--- Data ---
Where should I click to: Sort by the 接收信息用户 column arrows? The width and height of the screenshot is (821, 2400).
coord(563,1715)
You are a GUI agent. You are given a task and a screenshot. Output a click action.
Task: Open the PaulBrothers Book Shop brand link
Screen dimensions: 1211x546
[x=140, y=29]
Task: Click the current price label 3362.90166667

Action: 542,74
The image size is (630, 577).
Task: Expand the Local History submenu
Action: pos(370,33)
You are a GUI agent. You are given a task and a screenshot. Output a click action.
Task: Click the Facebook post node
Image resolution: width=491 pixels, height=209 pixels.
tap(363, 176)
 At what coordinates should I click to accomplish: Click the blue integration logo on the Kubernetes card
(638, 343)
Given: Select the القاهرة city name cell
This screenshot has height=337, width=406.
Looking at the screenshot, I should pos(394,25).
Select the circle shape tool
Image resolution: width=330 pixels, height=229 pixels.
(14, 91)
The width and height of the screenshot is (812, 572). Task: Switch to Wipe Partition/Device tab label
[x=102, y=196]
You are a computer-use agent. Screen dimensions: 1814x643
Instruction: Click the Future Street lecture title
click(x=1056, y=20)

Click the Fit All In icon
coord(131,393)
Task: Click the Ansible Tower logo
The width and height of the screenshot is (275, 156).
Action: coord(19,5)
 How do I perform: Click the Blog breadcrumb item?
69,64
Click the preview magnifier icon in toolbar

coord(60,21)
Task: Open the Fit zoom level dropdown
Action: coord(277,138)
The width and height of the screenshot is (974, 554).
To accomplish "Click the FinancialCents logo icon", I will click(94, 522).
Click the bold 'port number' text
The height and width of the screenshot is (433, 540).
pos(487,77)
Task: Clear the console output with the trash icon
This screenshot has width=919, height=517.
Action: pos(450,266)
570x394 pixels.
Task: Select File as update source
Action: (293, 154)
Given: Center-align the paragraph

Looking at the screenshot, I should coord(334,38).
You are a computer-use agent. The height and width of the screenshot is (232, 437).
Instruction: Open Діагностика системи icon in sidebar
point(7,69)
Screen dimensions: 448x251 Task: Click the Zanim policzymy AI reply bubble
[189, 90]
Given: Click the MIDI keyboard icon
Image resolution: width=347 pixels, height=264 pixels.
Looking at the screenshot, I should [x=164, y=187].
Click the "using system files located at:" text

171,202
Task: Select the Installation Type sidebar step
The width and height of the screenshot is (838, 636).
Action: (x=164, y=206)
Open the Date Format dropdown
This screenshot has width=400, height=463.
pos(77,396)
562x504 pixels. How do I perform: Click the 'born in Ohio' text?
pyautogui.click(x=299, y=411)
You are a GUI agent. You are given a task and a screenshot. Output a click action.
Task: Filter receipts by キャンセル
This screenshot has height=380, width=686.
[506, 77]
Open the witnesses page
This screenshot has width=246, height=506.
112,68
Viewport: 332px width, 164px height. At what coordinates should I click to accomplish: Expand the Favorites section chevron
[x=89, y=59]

--- What you should do ---
Among the lines of the data, identify those with the word "computer". Copy each of them.

--- Task response ---
You are a computer-use agent. Screen dimensions: 1814x643
You are a computer-use agent. The height and width of the screenshot is (232, 437).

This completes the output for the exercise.